(Dataset entries)
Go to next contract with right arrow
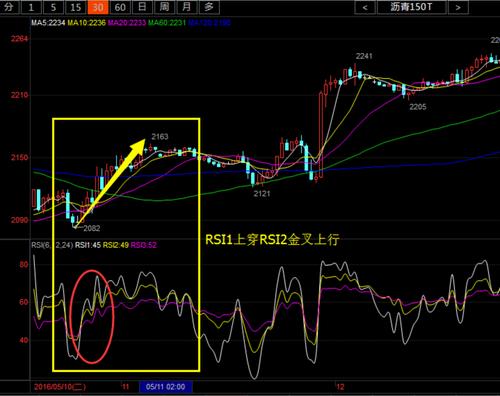The width and height of the screenshot is (500, 396). 458,7
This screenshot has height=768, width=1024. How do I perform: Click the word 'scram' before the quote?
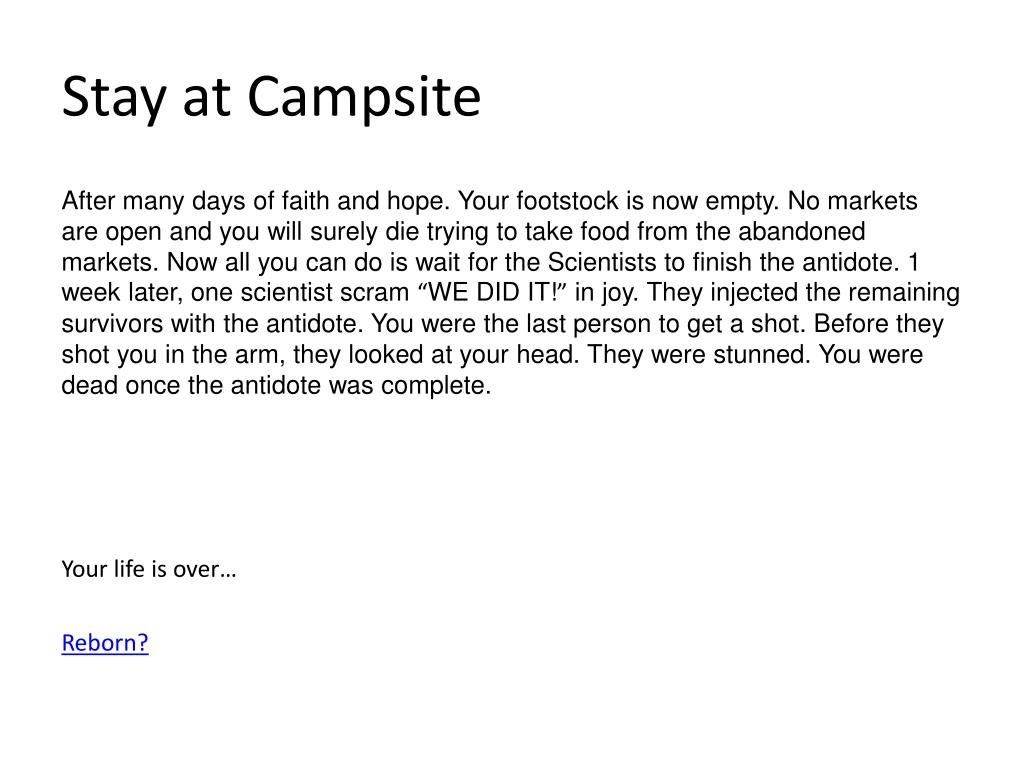tap(376, 293)
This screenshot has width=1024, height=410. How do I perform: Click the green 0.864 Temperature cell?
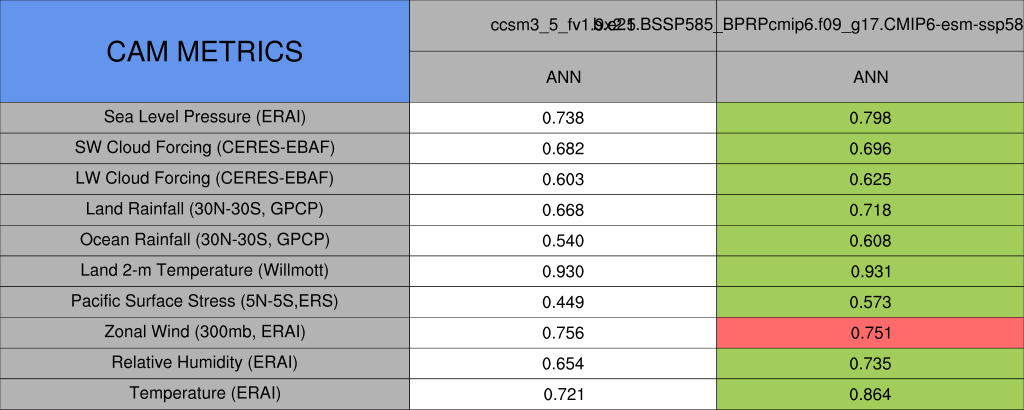[x=870, y=394]

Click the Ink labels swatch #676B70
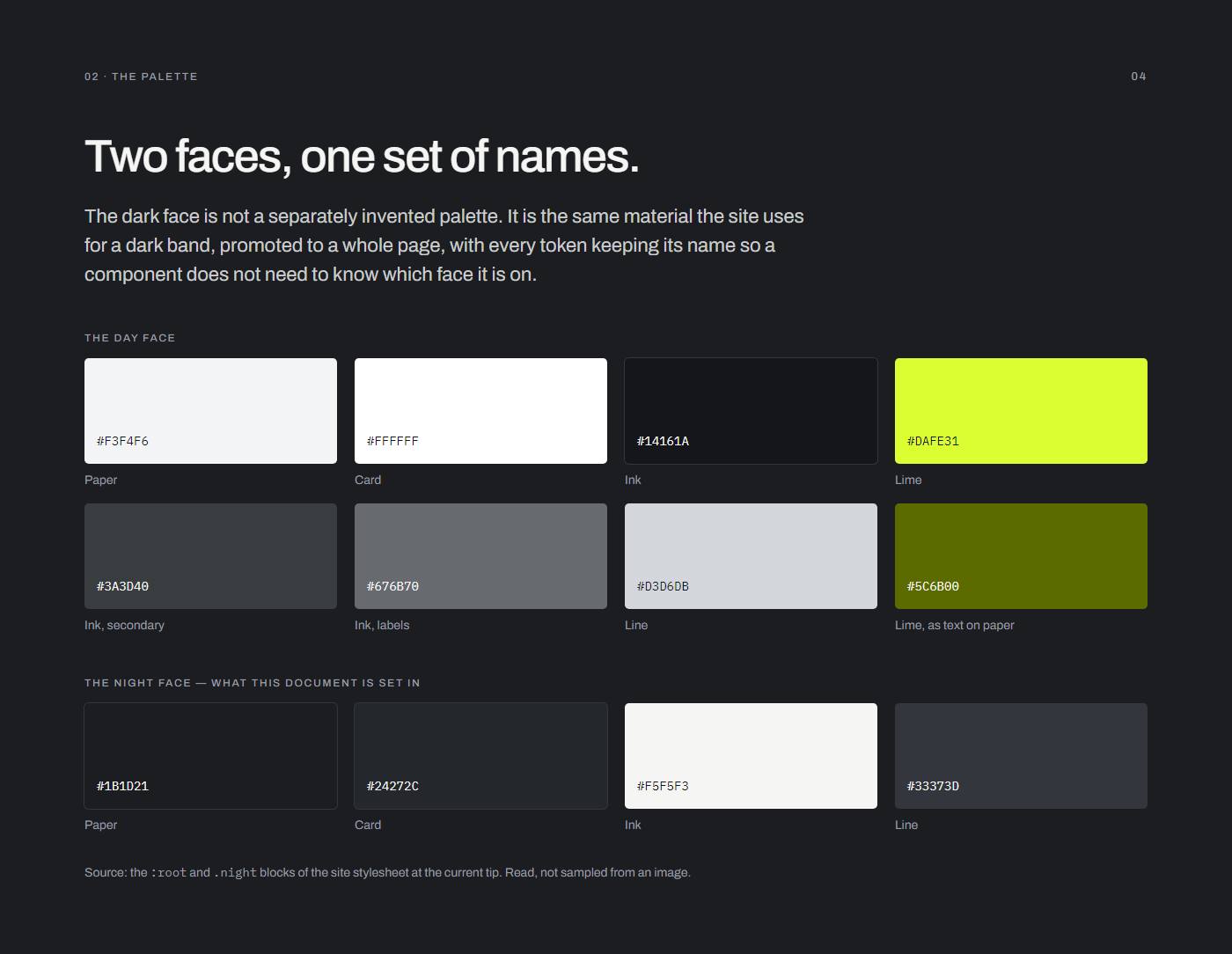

• _Activity_
Word for word, restate the records shown above, minus the pictures.

• _Solution for this problem_
Go to next contract with right arrow
The width and height of the screenshot is (500, 396). 458,7
This screenshot has height=768, width=1024. How do I perform: Click the word 'scram' before the quote?
tap(376, 293)
This screenshot has width=1024, height=410. How do I perform: Click the green 0.864 Temperature cell?
[x=870, y=394]

Click the Ink labels swatch #676B70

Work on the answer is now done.